Film review of ‘The Fifth Estate’ : As pointless as a film about Hitler’s vegetarianism
You are invited to witness the protracted labour and bloody birth of WikiLeaks – a website that has facilitated the release of thousands of top secret documents, by enabling whistle blowers and purveyors of injustice (or ‘terrorists’ depending on your leaning) to expose international wrong-doings within their organisations, anonymously. Leaving governmental reputations tarnished, corrupt police forces exposed and exploitative banking systems consigned to history, it is hard to believe that WikiLeaks was only founded in 2007.
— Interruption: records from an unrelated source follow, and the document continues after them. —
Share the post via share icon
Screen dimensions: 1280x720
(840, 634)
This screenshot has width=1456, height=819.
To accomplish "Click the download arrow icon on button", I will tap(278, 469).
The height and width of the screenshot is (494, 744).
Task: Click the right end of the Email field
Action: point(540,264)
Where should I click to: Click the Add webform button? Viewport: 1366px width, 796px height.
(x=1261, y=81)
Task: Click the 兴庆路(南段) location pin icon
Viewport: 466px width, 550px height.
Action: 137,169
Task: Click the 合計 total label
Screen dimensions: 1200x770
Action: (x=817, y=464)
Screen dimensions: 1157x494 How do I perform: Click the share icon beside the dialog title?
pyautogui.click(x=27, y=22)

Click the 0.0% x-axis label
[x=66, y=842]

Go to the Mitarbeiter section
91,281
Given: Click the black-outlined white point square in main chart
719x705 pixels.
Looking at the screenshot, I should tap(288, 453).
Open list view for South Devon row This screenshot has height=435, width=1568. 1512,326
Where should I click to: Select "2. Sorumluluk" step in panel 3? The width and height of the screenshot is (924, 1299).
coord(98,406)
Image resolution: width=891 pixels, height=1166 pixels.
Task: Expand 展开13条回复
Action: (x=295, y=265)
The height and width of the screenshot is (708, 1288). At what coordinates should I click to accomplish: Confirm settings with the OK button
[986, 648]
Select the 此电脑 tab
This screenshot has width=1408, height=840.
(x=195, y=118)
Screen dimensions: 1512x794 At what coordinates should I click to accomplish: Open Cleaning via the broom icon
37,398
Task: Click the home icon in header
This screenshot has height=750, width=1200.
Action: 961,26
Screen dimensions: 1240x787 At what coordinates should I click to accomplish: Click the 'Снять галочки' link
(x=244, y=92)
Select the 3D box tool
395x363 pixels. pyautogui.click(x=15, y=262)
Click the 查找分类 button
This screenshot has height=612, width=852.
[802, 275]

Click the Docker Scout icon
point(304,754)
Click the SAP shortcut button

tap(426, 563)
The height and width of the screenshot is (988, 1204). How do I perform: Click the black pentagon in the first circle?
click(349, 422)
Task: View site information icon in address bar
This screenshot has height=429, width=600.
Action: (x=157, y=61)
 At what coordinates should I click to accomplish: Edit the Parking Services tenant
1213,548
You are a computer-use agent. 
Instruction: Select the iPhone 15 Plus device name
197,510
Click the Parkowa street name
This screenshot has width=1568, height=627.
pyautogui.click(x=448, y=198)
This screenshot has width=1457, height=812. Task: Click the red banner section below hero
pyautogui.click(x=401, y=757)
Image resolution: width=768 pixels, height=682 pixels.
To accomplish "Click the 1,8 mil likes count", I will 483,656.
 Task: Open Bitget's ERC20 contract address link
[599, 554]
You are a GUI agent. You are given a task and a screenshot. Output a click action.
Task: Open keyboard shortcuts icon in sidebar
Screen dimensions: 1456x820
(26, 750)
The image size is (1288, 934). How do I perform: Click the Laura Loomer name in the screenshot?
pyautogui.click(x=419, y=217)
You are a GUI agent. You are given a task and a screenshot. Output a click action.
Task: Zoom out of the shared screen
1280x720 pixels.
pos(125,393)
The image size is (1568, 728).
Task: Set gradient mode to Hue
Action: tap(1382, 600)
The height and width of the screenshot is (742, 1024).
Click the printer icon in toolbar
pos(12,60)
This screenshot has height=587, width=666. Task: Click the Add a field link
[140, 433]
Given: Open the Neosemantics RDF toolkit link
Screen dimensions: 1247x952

The Fifth Estate wastes little time revealing its true agenda – it immediately sets to work belittling Julian Assange (a predictably brilliant Cumberbatch) in broad clumsy strokes. It makes for uncomfortable viewing, much like having dinner with friends who are in the midst of a marital breakdown and can’t help taking pot-shots at every opportunity. This is because the film’s protagonist, Daniel Domscheit-Berg (Brühl), is what can be best be described, in the context of online activism, as a jilted lover. The story we’re watching is derived from Berg’s real-life account of a ‘bromance’ gone bad.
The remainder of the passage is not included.